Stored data
# # #

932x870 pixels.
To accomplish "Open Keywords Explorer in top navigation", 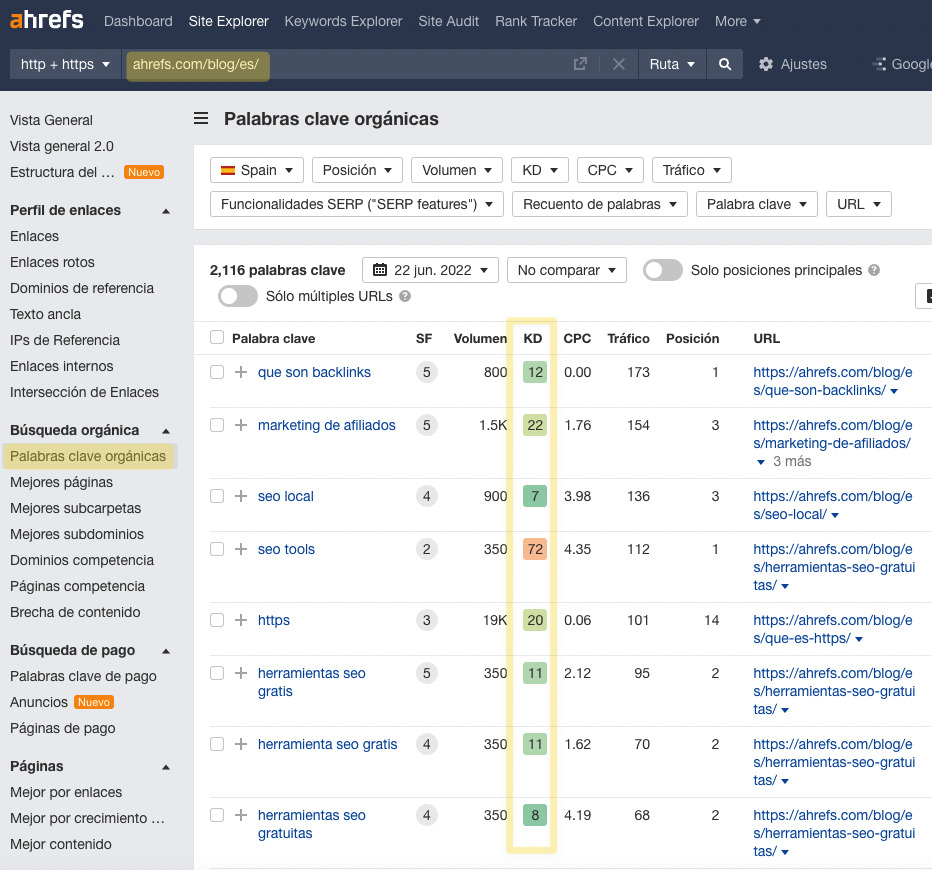I will pyautogui.click(x=343, y=21).
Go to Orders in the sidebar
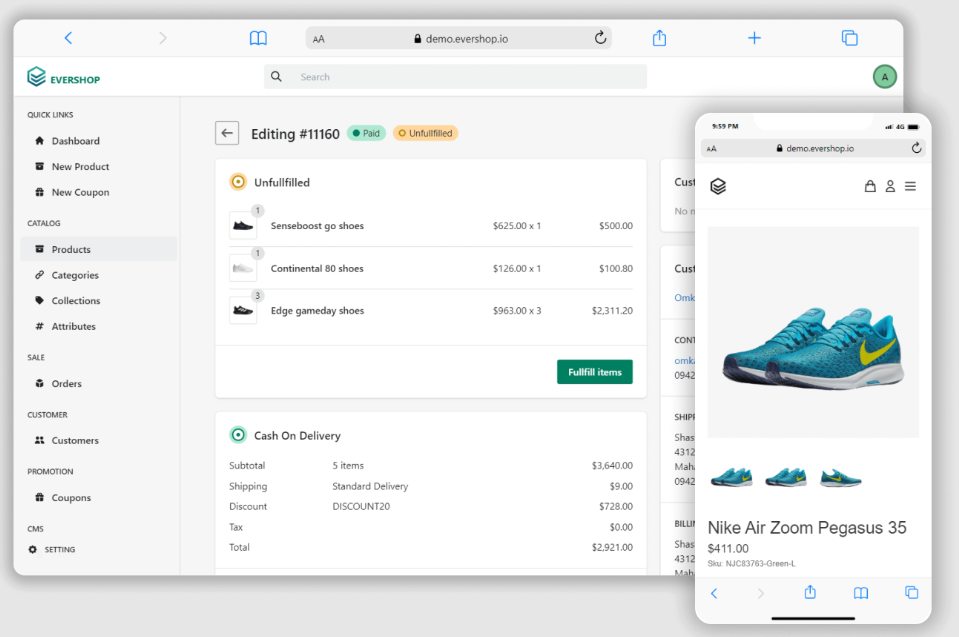Screen dimensions: 959x637 (x=66, y=383)
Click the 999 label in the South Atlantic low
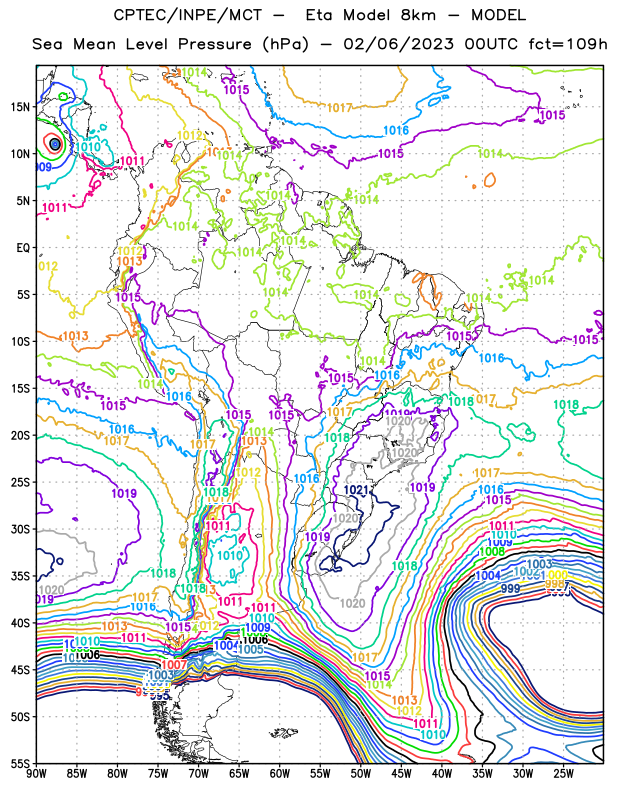The width and height of the screenshot is (618, 800). tap(510, 588)
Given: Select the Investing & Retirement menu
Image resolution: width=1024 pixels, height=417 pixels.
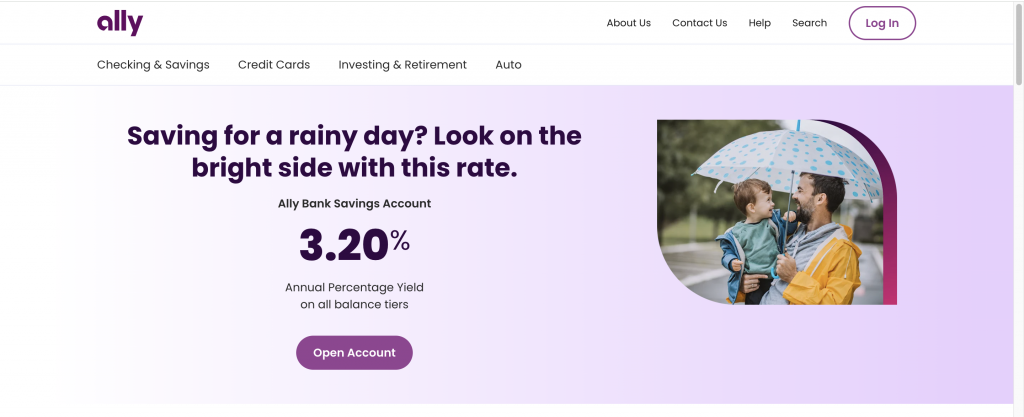Looking at the screenshot, I should click(x=402, y=65).
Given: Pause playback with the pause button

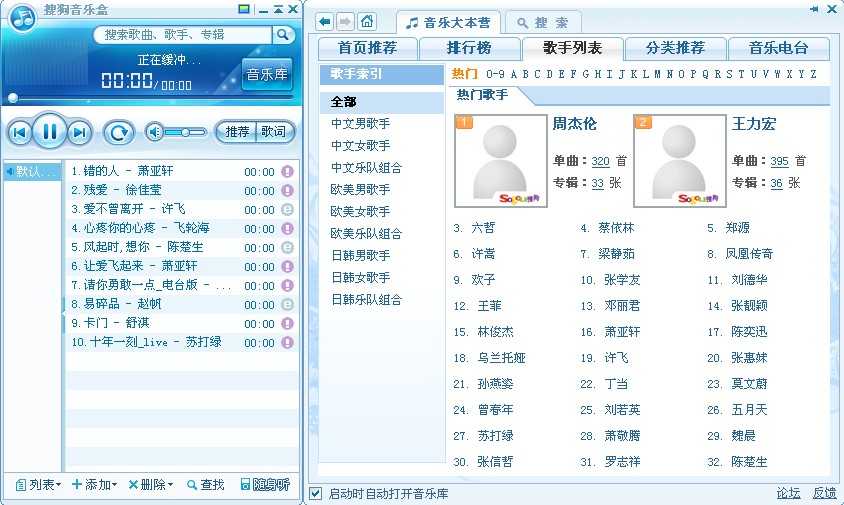Looking at the screenshot, I should pos(49,131).
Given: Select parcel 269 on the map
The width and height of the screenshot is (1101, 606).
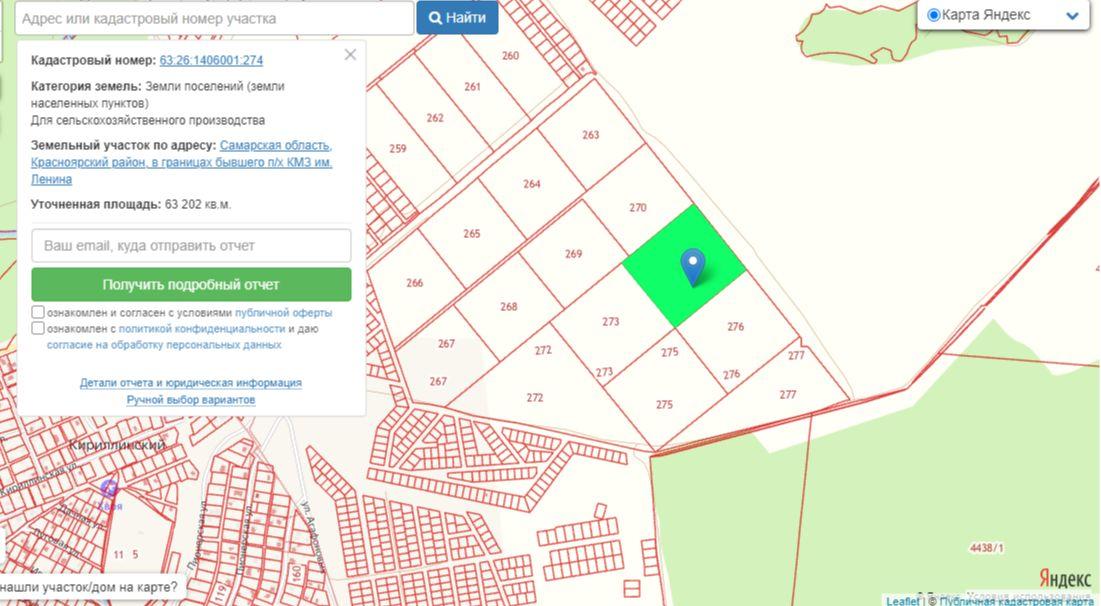Looking at the screenshot, I should (x=572, y=254).
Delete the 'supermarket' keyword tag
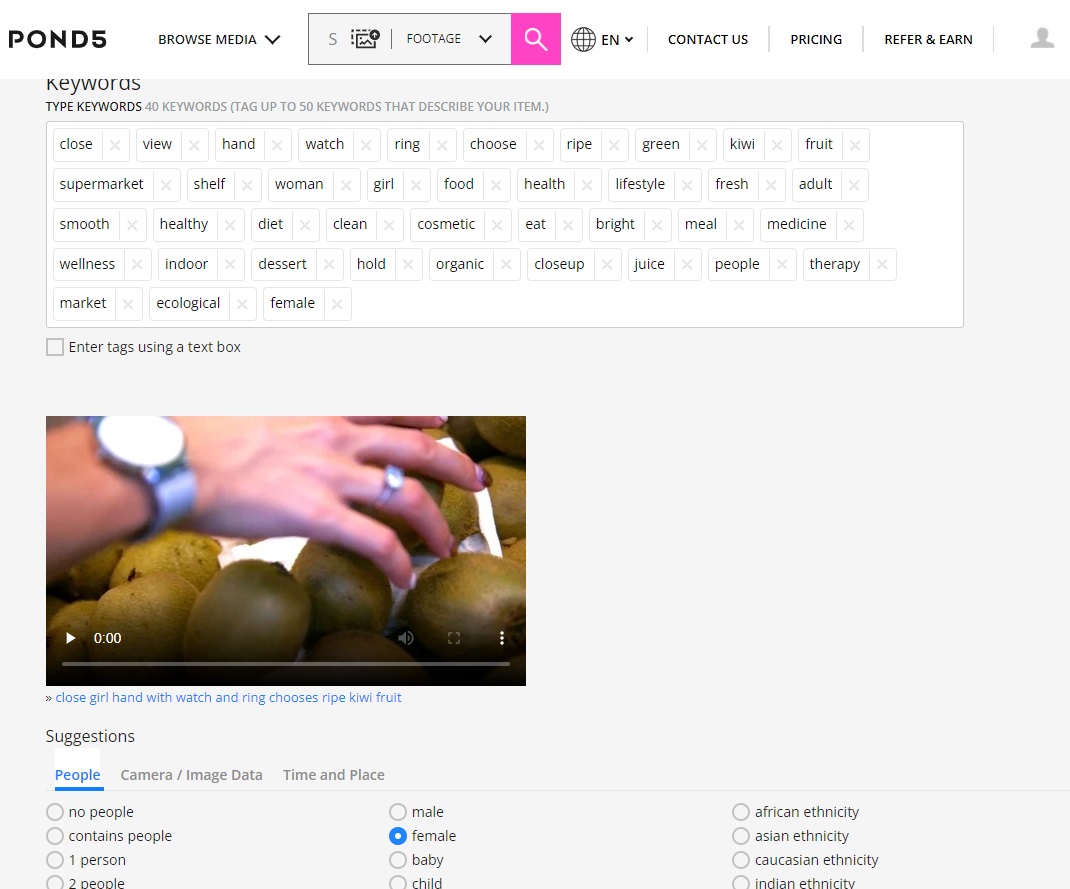The height and width of the screenshot is (889, 1070). tap(166, 185)
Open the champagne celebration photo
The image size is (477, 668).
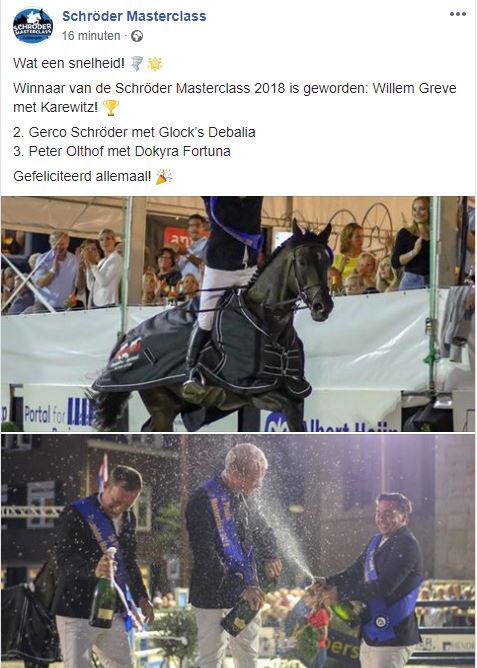tap(238, 550)
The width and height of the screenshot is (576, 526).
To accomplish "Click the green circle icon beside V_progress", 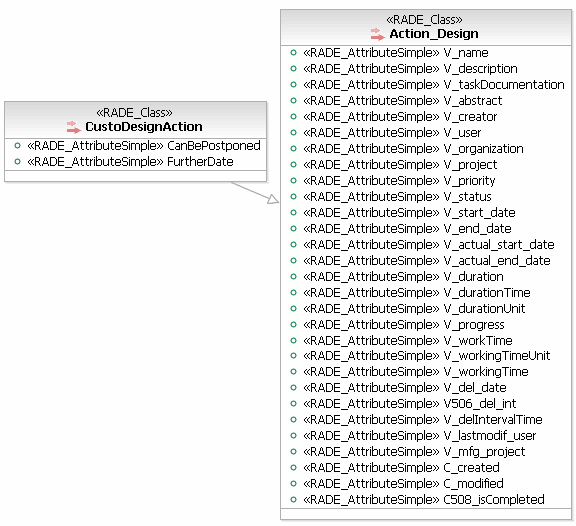I will pos(293,324).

# # #

Return the number of lines containing the word "Select" in these records, with no additional output.

◆ Task response: 2